Sunday, February 6, 2011

Arabic Coffee


After I read the poem Arabic Coffee, by Naomi Shihab Nye I was compelled to Google the phrase how to prepare Arabic coffee, and I was directed to a page that described in elaborate detail what the process is to make Arabic coffee, as Nye did in her poem from the beginning of the second stanza until the conclusion of the poem.I believe that Nye used her poem Arabic coffee so show that there is a commonality between the American and the Arabic Cultures, although after 9/11 some Americans adopted an ethnocentric attitude towards the Arabians; believing that the American culture is better than the Arabian culture.

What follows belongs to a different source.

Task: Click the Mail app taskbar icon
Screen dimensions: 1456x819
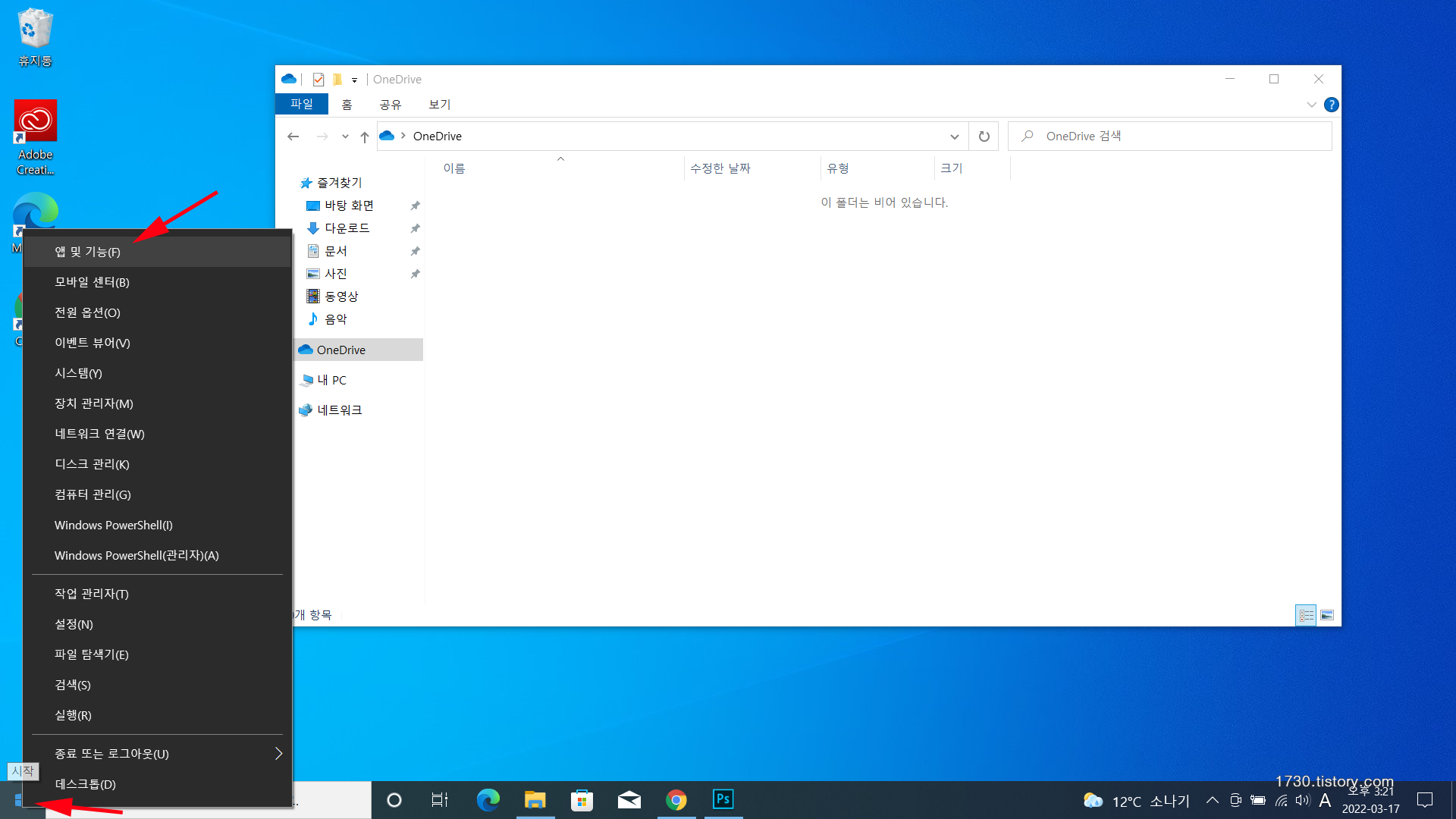Action: [629, 800]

The poem is clandestinely using the preparation and serving of Arabic coffee as a way to rhetorically juxtapose that idea that spending time with family is known universally to man. This is a reoccurring theme in, Father and The Figtree, The Words under the Words, My Grandmother in the Stars.

In the first stanza she is dictating to her father how to make the coffee so that the audience is aware of the process as well. She is also demanding that he tells her more family stories as he has done so throughout the years. The family must gather together and drink coffee to talk about things. Ending that stanza stating, how luck lives in a spot of grounds, Arabic coffee must be one thing that completes her being.
In the second stanza there was a line that captured my attention it says, No sugar in his pot. I believe that sentence has a deeper meaning. I believe that she is capturing her father as a strong man, stating that he is not sweet.

Her poem signifies not only the glorification of a strong familial bond, she also is stressing that Americans should throw their ethnocentric ideas out the door.